■ **Required work**
Update the part of the accent detection project description starting at "Methods and Models" and ending at "to classify accents." so that "accent classification" becomes "accent identification", and give that part in full.

■ **Document excerpt**
English Accent Detection

This repository contains the code and resources for the project "English Accent Detection: A Comparison of Audio, Spectrogram, and Text Classification Methods using Transformers". This project explores various methods to classify English accents using machine learning, specifically focusing on transformer architectures.

Project Overview

Abstract

Accent provides additional speech information beyond content and speaker identity. Accurate accent classification can improve speech recognition through accent-specific models and enhance speaker recognition. Understanding accents is also crucial for machine interactions with humans. This project uses three types of data inputs to classify eight English accents: audio arrays, spectrogram images, and text transcripts. The results demonstrate the effectiveness of transformer architectures for accent recognition when learning from audio data or spectrogram images. The developed models have applications in speech recognition, language learning assessment, and mitigating accent-based disparities in voice interface technologies.

Methods and Models

We implemented three methods for accent classification:

Audio Arrays: Using the wav2vec 2.0 model, we processed raw audio arrays to classify accents.

■ **Source material**
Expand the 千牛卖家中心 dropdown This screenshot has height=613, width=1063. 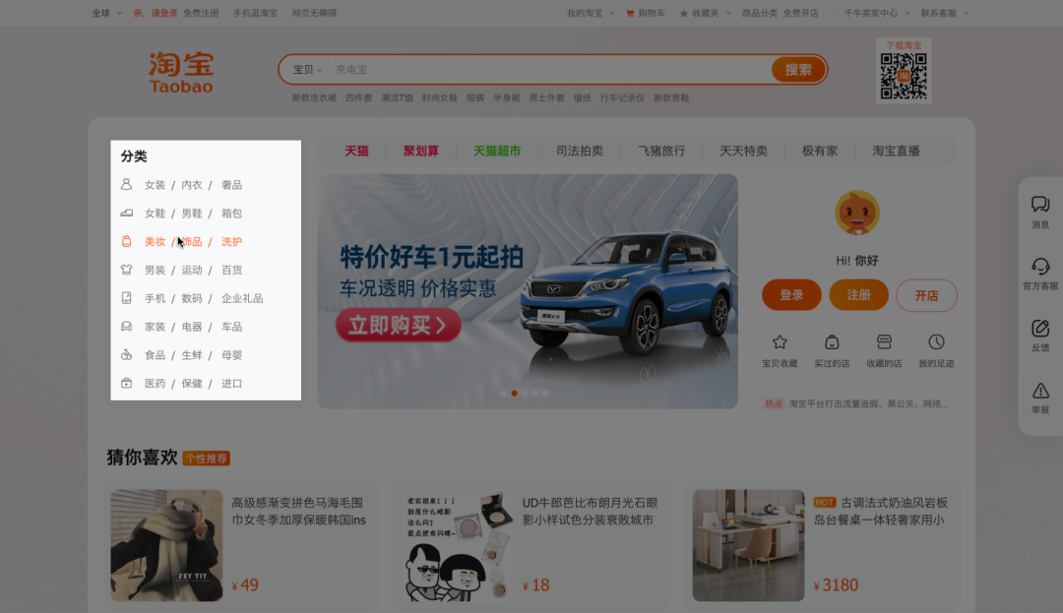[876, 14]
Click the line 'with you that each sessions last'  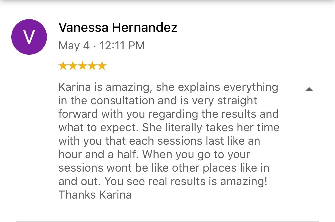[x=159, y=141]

■ **Exercise response**
Methods and Models

We implemented three methods for accent identification:

Audio Arrays: Using the wav2vec 2.0 model, we processed raw audio arrays to classify accents.